Data records START

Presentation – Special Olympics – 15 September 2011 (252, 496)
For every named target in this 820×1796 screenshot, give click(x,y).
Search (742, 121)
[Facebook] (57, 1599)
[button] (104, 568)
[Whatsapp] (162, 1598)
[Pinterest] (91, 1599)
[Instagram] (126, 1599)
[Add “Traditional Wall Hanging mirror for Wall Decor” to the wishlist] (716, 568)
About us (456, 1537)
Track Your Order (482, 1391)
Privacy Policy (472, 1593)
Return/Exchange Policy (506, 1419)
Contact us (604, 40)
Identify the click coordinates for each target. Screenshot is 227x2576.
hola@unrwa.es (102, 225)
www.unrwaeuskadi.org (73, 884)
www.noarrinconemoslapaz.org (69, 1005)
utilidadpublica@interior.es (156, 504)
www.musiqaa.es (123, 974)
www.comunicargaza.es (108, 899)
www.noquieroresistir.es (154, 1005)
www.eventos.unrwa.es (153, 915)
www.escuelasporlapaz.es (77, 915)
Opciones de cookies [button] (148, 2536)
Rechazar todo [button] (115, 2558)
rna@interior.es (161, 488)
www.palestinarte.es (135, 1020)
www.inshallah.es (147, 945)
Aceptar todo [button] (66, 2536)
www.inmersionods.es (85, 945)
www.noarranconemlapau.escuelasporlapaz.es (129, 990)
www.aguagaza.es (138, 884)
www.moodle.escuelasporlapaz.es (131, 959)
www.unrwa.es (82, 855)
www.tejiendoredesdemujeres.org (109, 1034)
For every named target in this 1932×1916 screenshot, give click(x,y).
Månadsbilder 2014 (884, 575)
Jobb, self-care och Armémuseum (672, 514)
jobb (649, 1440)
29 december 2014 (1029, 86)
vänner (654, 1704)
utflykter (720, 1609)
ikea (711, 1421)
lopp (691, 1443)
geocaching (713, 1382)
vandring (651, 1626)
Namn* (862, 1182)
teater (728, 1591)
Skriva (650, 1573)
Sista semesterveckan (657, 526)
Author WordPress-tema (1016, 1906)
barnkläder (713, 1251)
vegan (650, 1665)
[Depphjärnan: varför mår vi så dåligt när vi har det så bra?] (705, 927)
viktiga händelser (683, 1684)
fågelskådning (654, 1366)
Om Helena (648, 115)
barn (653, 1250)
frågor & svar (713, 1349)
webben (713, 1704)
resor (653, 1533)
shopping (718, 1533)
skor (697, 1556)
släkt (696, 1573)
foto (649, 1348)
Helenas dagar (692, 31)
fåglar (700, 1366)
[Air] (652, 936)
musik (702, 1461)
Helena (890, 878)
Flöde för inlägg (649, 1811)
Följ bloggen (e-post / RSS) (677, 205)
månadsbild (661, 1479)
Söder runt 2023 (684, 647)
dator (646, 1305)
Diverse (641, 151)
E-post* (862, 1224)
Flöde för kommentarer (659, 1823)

Data records END

▸ Instructions to follow:
When a line in the material contains the string "escuelasporlapaz", copy that line.

▸ Answer section:
www.escuelasporlapaz.es (77, 915)
www.noarranconemlapau.escuelasporlapaz.es (129, 990)
www.moodle.escuelasporlapaz.es (131, 959)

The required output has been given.